[Material to process]

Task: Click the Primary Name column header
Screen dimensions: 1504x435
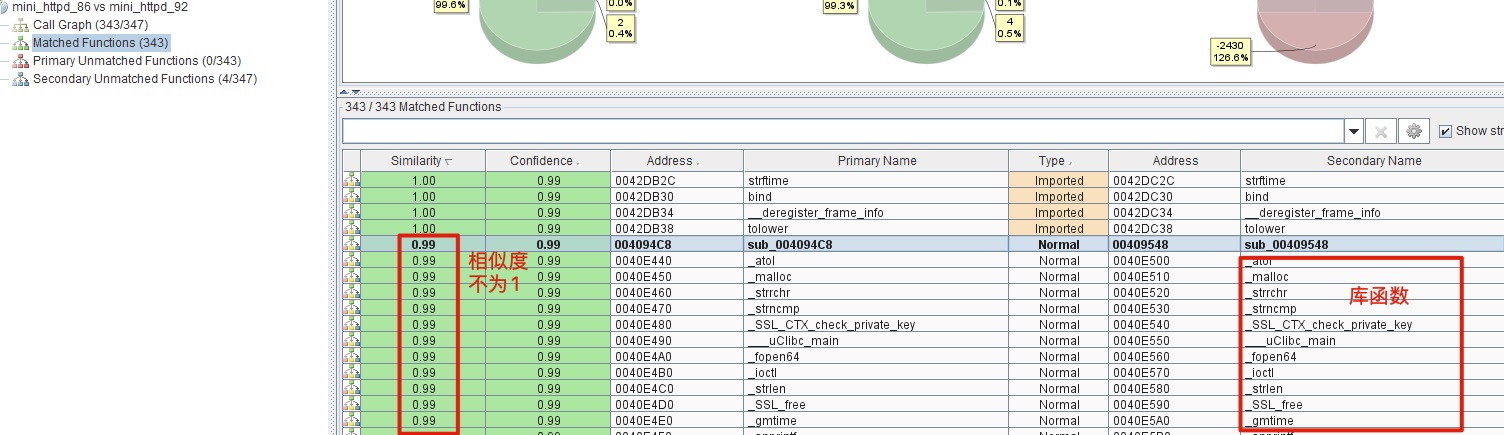Action: pos(875,161)
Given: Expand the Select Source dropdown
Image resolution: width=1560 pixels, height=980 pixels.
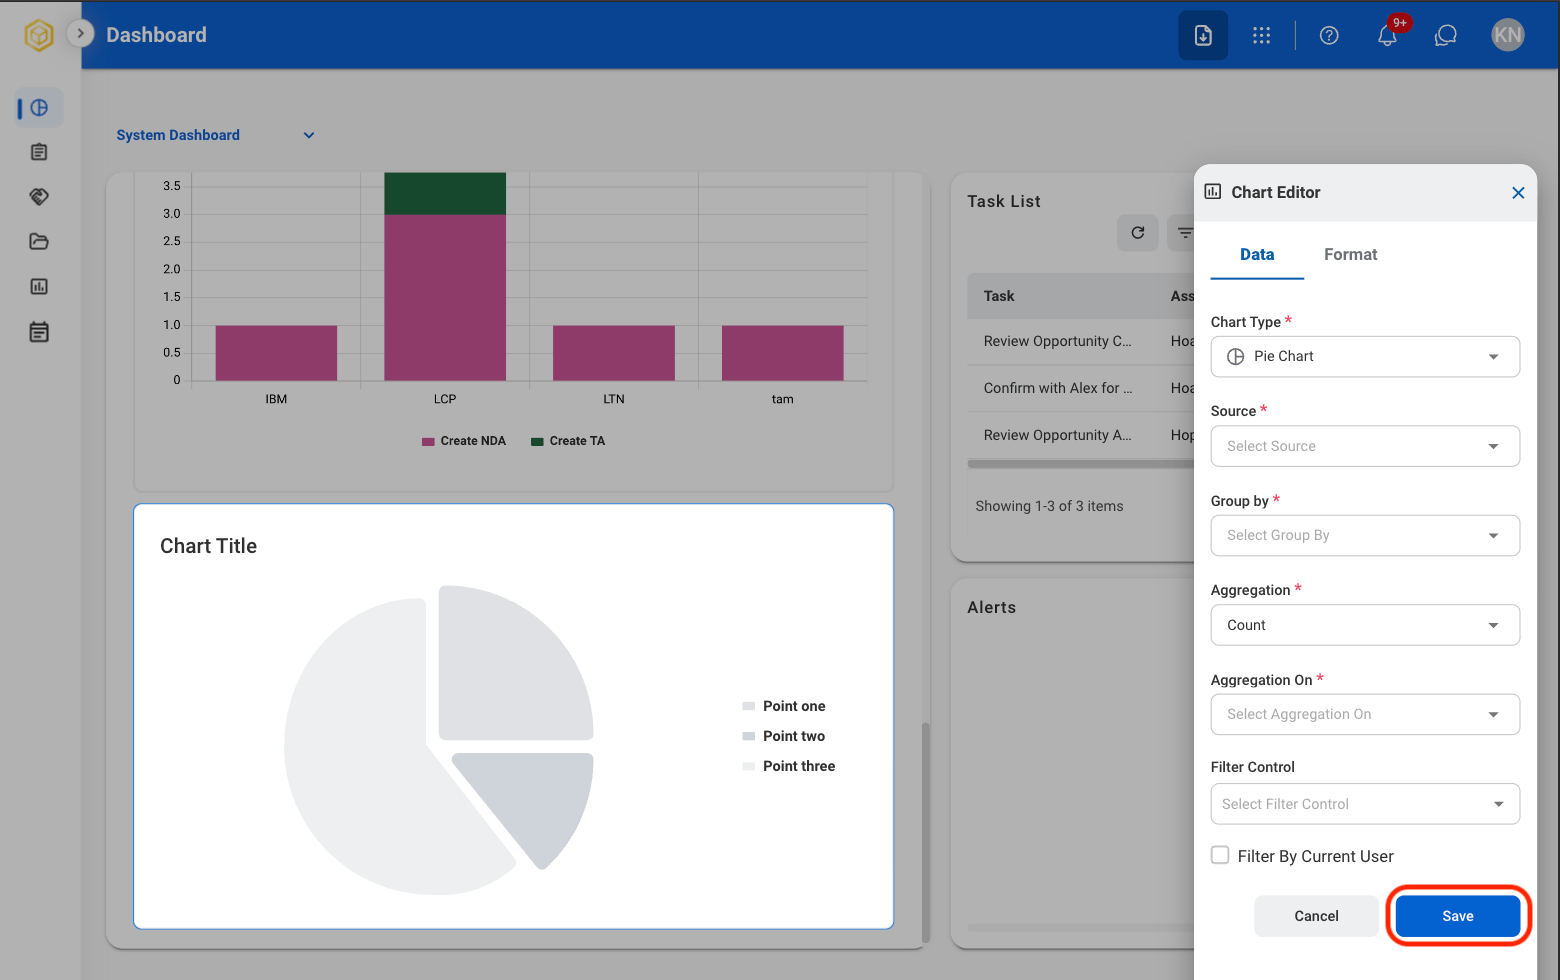Looking at the screenshot, I should click(x=1365, y=446).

[/Material to process]

▶ [Required action]: Each line of the data must be restated exactly, and the pictures must be left out.

▶ [Response for this exercise]:
Task: Click the Primary Name column header
Screen dimensions: 1504x435
Action: pos(875,161)
Given: Expand the Select Source dropdown
Image resolution: width=1560 pixels, height=980 pixels.
Looking at the screenshot, I should click(x=1365, y=446).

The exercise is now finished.